→ **What you should do**
Give again, word for word, each line from the top of the listing through the line that holds "Команда UAINFO.org щиро".

→ **Dataset excerpts**
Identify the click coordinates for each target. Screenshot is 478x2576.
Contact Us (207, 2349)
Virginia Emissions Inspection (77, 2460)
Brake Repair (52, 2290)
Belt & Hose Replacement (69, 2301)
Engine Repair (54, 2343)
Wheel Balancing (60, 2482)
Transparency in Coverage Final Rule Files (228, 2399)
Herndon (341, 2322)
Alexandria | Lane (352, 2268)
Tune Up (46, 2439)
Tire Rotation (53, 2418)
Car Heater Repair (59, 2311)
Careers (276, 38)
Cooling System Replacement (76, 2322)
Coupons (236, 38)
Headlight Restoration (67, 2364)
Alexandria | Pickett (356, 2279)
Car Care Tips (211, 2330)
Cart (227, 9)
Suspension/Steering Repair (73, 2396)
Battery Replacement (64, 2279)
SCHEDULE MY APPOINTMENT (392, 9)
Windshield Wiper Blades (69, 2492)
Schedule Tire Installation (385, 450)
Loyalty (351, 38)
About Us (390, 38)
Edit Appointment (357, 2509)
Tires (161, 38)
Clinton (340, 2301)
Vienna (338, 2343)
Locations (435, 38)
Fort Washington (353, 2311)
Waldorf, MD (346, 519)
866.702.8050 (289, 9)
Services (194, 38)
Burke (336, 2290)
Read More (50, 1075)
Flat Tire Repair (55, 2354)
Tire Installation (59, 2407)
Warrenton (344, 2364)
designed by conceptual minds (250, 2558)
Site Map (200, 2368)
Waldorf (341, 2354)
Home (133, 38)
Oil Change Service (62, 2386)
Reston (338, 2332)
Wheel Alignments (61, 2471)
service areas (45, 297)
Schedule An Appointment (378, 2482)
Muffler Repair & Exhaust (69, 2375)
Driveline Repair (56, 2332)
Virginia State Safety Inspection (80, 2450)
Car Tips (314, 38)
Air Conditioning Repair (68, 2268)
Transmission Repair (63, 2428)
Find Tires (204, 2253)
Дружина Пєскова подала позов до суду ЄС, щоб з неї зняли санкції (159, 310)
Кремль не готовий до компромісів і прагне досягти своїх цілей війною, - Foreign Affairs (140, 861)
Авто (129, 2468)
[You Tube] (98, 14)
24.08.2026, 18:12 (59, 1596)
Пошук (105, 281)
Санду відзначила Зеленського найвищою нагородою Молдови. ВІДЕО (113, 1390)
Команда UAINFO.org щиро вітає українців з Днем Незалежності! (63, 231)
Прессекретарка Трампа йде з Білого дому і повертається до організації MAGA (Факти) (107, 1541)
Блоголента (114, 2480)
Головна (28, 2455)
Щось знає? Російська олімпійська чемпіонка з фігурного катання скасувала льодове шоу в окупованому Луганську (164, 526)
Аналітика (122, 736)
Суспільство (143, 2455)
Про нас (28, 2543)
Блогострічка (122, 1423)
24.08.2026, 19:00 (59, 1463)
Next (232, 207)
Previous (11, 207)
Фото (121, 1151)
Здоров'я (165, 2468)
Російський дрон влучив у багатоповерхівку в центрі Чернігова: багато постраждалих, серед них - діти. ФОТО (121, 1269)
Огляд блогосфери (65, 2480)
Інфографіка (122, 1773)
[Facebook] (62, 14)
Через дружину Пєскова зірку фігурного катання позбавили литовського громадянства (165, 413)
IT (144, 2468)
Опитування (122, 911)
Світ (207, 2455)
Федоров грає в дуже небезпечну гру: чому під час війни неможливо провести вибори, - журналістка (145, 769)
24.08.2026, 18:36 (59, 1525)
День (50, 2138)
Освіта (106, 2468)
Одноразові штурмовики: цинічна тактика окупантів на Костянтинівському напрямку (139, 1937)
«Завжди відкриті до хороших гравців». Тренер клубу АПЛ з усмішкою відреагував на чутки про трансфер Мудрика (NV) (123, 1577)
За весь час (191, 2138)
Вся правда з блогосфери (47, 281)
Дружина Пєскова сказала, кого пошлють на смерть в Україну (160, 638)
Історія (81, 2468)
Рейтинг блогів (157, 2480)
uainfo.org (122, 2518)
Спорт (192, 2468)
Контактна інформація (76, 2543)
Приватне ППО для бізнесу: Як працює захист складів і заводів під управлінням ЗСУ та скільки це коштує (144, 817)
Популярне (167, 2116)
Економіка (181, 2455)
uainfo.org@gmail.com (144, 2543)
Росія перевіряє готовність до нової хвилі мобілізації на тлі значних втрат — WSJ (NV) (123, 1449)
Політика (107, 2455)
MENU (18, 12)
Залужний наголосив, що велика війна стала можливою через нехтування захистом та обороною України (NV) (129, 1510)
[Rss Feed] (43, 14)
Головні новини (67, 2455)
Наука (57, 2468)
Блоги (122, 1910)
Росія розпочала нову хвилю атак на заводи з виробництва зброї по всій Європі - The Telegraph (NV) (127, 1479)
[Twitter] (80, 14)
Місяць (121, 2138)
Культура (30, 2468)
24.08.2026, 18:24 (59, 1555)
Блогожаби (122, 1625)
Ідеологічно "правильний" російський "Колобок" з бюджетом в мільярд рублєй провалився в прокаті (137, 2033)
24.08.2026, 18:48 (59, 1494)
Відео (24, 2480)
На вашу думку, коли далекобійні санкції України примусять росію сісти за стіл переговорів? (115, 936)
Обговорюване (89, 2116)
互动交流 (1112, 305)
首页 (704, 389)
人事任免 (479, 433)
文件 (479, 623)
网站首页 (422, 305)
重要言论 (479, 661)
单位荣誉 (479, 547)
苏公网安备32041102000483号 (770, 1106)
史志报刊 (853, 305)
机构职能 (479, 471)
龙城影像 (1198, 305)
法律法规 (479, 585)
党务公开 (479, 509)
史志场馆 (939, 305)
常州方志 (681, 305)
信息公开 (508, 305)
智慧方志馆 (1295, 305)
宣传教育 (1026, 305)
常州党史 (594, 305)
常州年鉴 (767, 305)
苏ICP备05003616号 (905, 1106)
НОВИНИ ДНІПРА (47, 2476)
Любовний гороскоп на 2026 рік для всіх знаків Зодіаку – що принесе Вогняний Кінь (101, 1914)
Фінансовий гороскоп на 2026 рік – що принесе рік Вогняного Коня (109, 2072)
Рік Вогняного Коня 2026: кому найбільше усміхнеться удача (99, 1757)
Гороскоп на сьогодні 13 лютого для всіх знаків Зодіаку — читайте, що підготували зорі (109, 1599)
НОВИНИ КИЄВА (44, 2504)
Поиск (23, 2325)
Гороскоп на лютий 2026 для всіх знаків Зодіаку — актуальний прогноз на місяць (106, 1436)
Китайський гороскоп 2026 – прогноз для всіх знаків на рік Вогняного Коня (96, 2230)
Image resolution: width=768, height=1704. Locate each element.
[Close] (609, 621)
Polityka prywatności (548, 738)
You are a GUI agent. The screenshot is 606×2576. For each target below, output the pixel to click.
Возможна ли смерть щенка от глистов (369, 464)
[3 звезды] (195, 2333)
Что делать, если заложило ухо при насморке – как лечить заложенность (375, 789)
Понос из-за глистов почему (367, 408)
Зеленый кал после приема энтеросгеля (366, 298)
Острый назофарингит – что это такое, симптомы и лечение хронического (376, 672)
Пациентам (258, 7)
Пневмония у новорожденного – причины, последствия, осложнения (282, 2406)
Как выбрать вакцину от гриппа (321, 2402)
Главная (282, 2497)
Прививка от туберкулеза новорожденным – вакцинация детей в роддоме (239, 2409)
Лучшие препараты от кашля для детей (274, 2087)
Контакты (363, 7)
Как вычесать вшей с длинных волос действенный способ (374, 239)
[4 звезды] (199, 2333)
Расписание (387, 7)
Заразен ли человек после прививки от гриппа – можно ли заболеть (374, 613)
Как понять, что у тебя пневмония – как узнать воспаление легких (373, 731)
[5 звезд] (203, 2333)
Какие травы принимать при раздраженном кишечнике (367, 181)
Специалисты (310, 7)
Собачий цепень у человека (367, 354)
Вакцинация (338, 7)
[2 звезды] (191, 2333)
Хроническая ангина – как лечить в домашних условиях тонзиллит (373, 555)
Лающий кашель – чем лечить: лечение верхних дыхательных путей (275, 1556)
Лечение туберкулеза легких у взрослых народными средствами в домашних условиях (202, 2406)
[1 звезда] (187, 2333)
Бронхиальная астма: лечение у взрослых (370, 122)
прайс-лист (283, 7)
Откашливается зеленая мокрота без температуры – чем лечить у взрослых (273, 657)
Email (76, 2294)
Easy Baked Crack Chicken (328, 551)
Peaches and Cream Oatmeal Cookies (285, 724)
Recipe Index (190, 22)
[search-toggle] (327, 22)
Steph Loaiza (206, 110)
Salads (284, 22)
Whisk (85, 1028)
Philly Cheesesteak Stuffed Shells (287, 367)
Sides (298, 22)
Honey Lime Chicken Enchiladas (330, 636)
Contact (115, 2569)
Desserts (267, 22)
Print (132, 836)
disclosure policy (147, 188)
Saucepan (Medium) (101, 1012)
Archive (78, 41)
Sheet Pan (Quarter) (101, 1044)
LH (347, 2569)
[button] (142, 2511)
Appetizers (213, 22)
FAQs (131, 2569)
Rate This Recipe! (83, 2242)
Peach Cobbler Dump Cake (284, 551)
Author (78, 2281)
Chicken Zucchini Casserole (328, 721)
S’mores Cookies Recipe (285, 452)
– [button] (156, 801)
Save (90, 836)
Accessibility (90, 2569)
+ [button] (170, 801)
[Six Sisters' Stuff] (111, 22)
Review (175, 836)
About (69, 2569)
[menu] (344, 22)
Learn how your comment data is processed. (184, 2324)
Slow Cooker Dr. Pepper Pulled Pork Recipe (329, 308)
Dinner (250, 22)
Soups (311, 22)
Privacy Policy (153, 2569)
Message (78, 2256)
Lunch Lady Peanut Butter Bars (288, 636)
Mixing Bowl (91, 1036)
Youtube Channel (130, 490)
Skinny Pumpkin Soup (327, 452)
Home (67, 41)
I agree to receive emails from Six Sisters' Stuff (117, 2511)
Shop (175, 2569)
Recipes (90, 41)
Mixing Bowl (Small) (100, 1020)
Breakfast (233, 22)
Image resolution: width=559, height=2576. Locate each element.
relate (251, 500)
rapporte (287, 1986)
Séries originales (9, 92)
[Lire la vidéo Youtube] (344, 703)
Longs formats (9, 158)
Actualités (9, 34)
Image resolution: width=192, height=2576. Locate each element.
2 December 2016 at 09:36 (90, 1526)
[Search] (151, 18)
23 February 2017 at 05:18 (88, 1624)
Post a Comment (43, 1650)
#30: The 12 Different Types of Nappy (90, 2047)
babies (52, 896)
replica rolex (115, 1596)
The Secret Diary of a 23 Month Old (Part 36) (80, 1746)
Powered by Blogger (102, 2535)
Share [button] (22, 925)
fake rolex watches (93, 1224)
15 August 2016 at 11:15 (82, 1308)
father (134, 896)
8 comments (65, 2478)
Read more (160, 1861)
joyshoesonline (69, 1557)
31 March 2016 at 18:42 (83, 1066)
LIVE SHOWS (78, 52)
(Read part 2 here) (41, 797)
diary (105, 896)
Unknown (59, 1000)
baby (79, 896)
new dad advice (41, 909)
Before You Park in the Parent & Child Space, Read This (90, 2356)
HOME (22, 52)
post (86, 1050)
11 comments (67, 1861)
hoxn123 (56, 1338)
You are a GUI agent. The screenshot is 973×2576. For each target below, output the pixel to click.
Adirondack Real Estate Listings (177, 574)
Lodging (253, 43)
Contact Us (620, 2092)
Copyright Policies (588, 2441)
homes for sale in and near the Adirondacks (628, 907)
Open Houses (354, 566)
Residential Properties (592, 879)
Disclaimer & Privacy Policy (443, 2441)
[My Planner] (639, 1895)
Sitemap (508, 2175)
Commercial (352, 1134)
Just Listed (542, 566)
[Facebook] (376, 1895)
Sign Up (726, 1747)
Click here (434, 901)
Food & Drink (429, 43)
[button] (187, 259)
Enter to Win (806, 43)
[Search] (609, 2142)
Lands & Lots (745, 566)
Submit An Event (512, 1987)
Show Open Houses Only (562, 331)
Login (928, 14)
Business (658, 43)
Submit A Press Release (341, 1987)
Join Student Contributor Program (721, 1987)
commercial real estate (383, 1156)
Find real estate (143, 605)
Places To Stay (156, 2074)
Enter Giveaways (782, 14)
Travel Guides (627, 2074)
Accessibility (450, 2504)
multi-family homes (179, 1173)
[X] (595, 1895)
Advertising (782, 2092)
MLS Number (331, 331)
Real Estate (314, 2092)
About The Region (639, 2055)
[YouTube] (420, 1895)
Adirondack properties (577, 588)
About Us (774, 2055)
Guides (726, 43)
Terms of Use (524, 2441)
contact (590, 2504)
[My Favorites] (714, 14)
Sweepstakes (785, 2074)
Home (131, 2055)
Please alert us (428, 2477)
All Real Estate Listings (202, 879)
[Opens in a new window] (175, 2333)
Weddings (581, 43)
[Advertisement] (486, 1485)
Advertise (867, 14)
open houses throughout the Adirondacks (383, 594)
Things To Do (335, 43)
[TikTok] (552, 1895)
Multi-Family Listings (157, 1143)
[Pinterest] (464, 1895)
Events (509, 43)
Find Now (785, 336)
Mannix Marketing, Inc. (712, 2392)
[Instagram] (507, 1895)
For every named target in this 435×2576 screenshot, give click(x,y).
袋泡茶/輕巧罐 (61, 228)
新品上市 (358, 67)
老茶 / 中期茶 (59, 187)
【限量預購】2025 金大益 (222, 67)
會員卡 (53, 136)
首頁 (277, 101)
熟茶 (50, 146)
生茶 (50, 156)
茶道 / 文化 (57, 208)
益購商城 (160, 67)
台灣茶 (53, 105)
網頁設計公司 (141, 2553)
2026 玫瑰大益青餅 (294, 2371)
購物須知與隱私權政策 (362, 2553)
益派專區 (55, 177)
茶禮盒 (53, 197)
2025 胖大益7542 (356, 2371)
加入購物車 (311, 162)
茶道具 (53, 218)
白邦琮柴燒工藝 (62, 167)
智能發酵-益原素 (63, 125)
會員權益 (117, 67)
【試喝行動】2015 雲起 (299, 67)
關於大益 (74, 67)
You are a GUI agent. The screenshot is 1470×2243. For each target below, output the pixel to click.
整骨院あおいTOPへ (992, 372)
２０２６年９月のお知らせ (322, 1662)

→ **Exercise result**
Identify the click coordinates for each target. Screenshot is 478x2576.
Contact Us (207, 2349)
Virginia Emissions Inspection (77, 2460)
Brake Repair (52, 2290)
Belt & Hose Replacement (69, 2301)
Engine Repair (54, 2343)
Wheel Balancing (60, 2482)
Transparency in Coverage Final Rule Files (228, 2399)
Herndon (341, 2322)
Alexandria | Lane (352, 2268)
Tune Up (46, 2439)
Tire Rotation (53, 2418)
Car Heater Repair (59, 2311)
Careers (276, 38)
Cooling System Replacement (76, 2322)
Coupons (236, 38)
Headlight Restoration (67, 2364)
Alexandria | Pickett (356, 2279)
Car Care Tips (211, 2330)
Cart (227, 9)
Suspension/Steering Repair (73, 2396)
Battery Replacement (64, 2279)
SCHEDULE MY APPOINTMENT (392, 9)
Windshield Wiper Blades (69, 2492)
Schedule Tire Installation (385, 450)
Loyalty (351, 38)
About Us (390, 38)
Edit Appointment (357, 2509)
Tires (161, 38)
Clinton (340, 2301)
Vienna (338, 2343)
Locations (435, 38)
Fort Washington (353, 2311)
Waldorf, MD (346, 519)
866.702.8050 (289, 9)
Services (194, 38)
Burke (336, 2290)
Read More (50, 1075)
Flat Tire Repair (55, 2354)
Tire Installation (59, 2407)
Warrenton (344, 2364)
designed by conceptual minds (250, 2558)
Site Map (200, 2368)
Waldorf (341, 2354)
Home (133, 38)
Oil Change Service (62, 2386)
Reston (338, 2332)
Wheel Alignments (61, 2471)
service areas (45, 297)
Schedule An Appointment (378, 2482)
Muffler Repair & Exhaust (69, 2375)
Driveline Repair (56, 2332)
Virginia State Safety Inspection (80, 2450)
Car Tips (314, 38)
Air Conditioning Repair (68, 2268)
Transmission Repair (63, 2428)
Find Tires (204, 2253)
Дружина Пєскова подала позов до суду ЄС, щоб з неї зняли санкції (159, 310)
Кремль не готовий до компромісів і прагне досягти своїх цілей війною, - Foreign Affairs (140, 861)
Авто (129, 2468)
[You Tube] (98, 14)
24.08.2026, 18:12 (59, 1596)
Пошук (105, 281)
Санду відзначила Зеленського найвищою нагородою Молдови. ВІДЕО (113, 1390)
Команда UAINFO.org щиро вітає українців з Днем Незалежності! (63, 231)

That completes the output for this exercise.